(Beginning of THE INPUT)

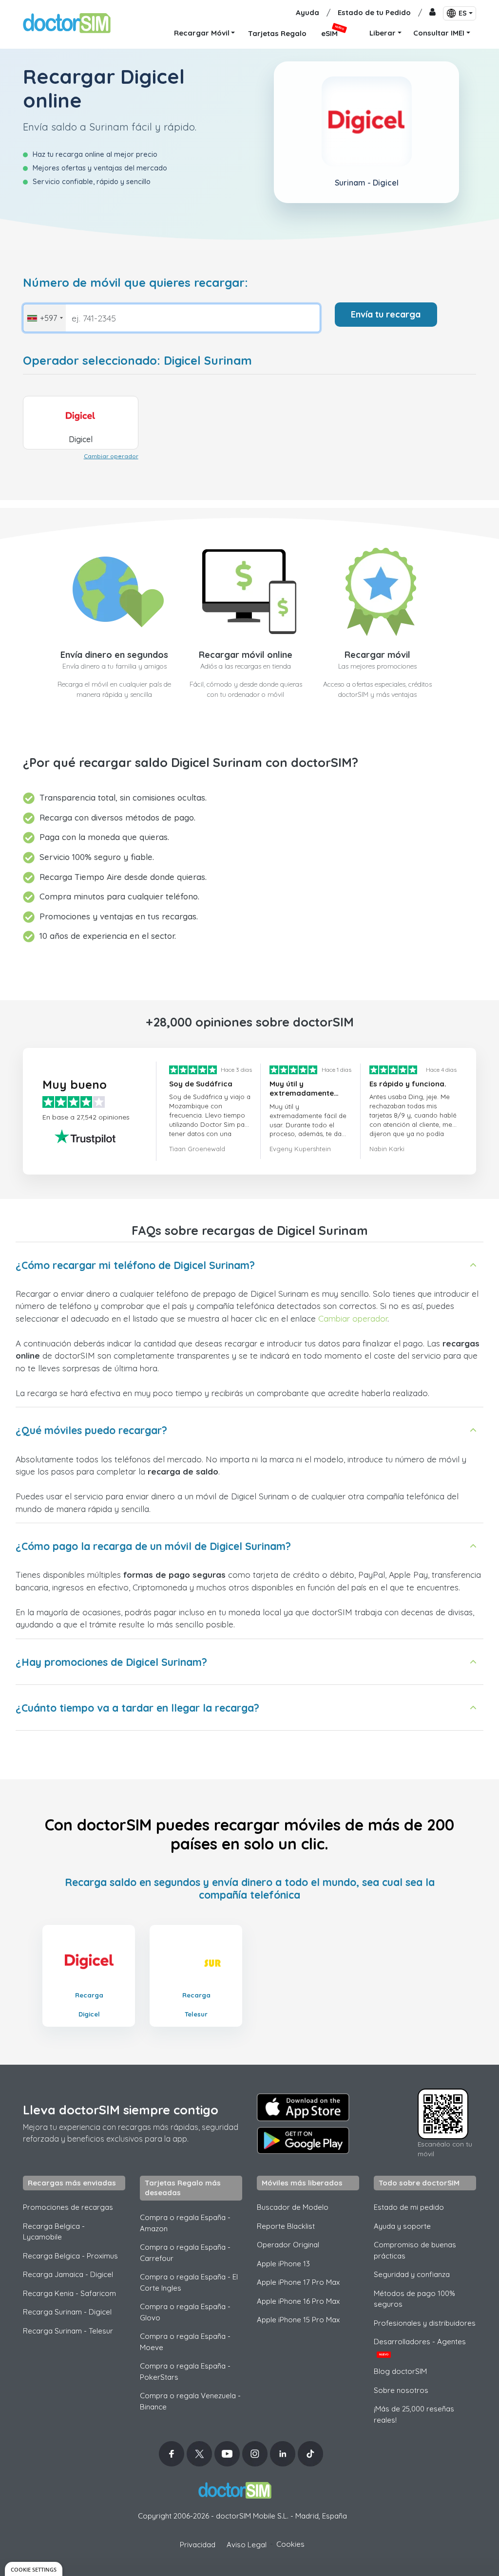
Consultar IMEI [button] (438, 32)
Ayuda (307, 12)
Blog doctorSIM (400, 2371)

(End of THE INPUT)
(Beginning of THE INPUT)

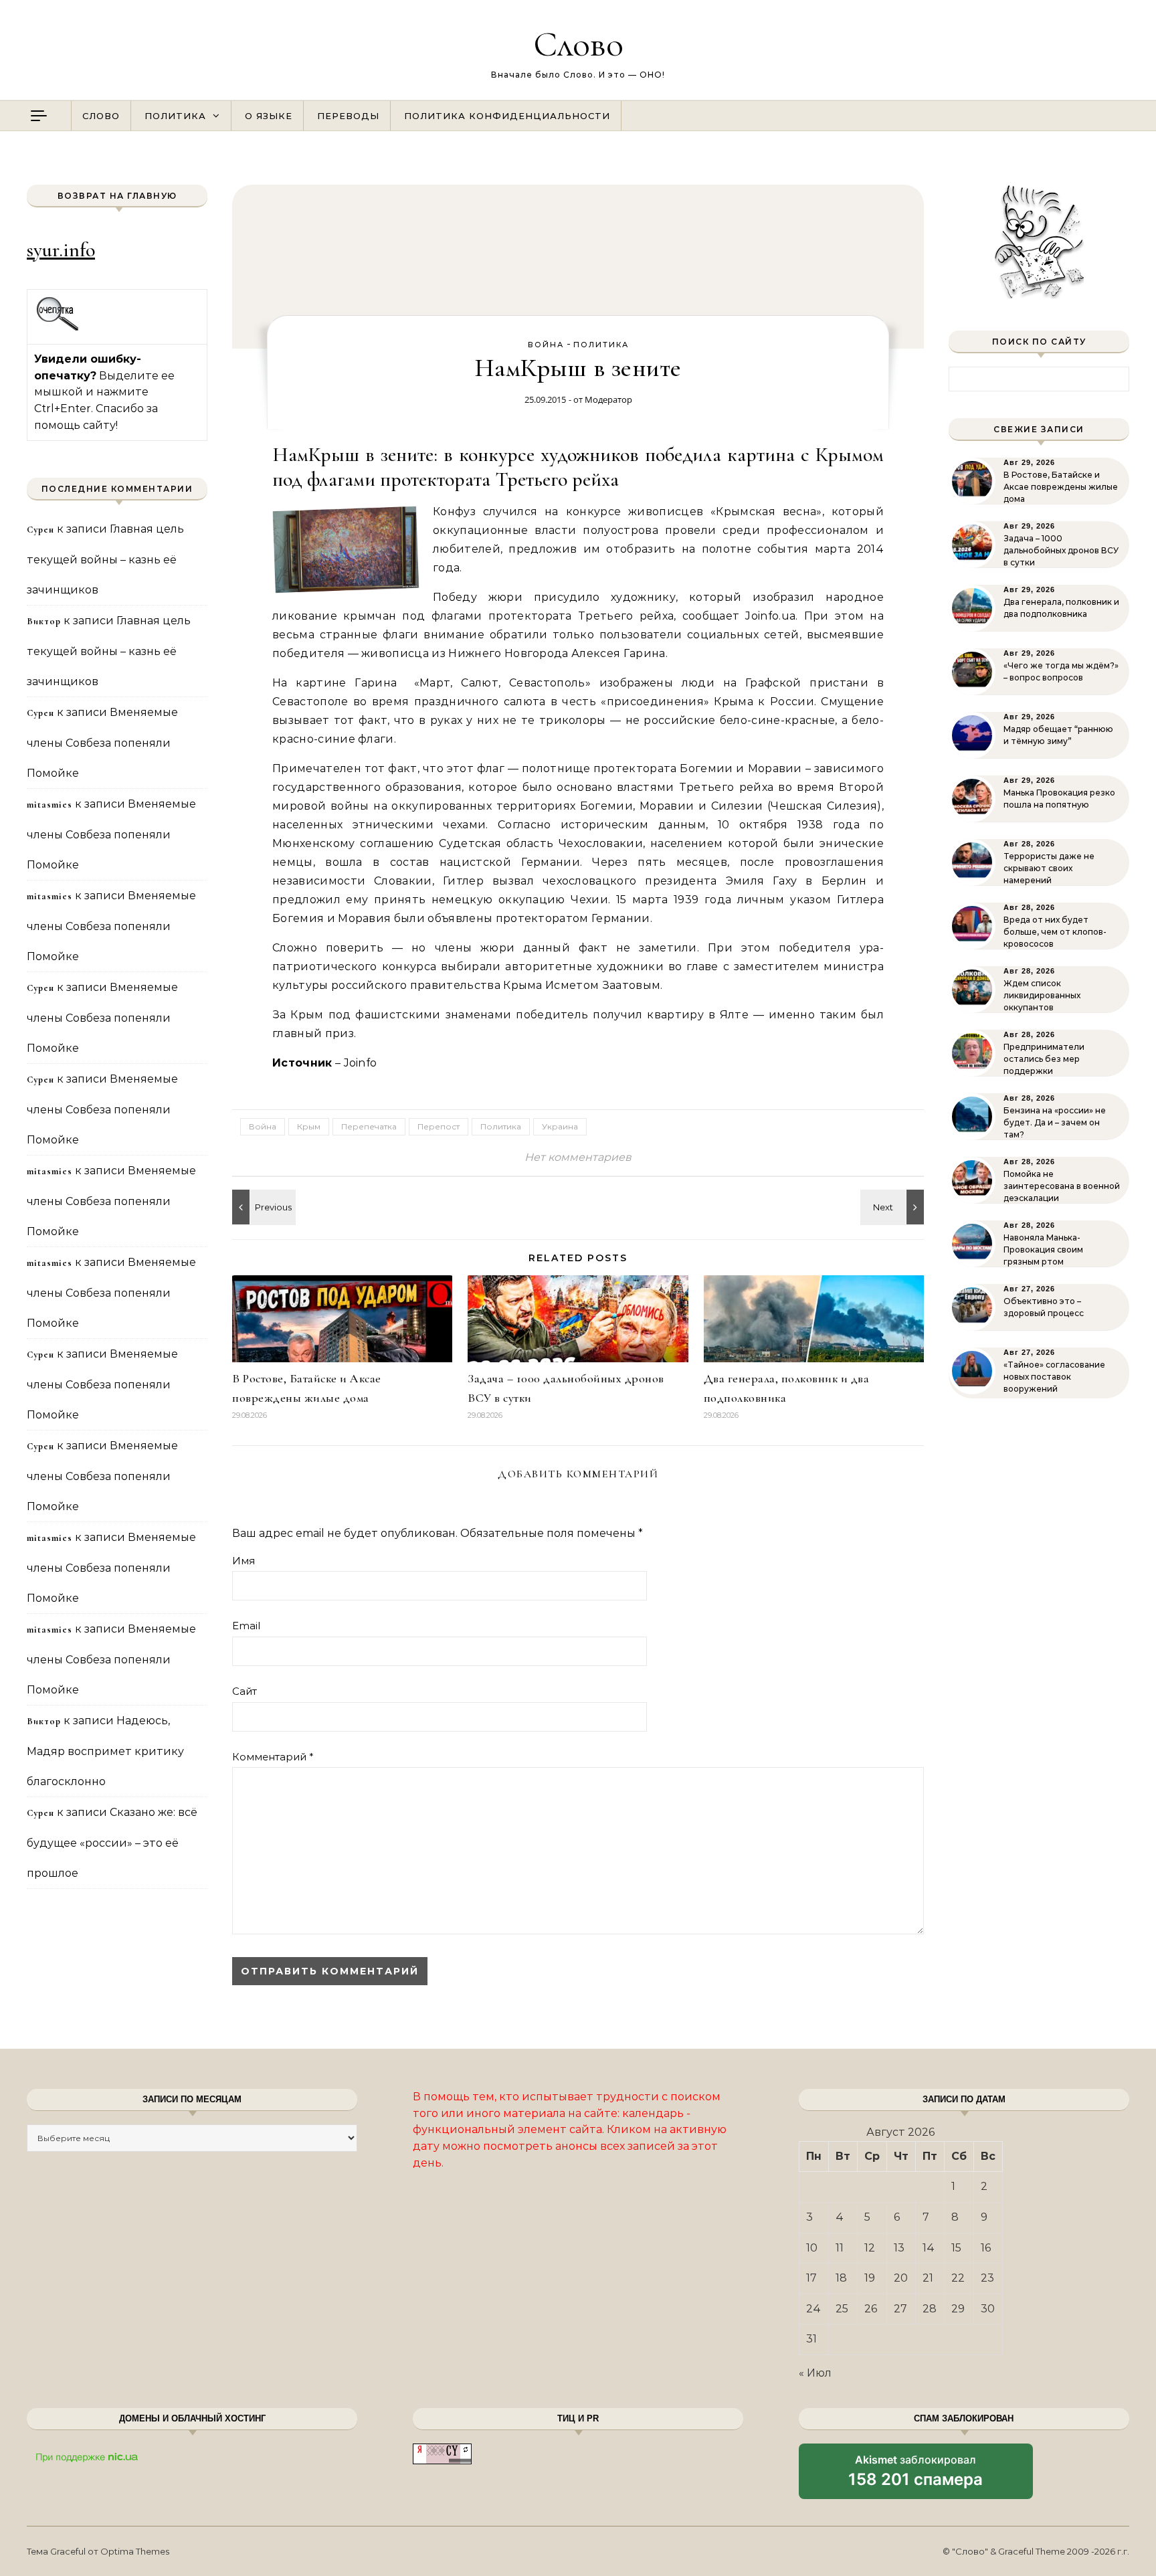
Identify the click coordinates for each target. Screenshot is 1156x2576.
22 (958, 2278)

(End of THE INPUT)

→ TASK DETAILS
In the entries above, the lines from the one bearing "Identify the click" up to and including the one bearing "22 (958, 2278)" should be transcribed exactly; no other line is wanted.

→ RESPONSE
Identify the click coordinates for each target. Screenshot is 1156x2576.
22 (958, 2278)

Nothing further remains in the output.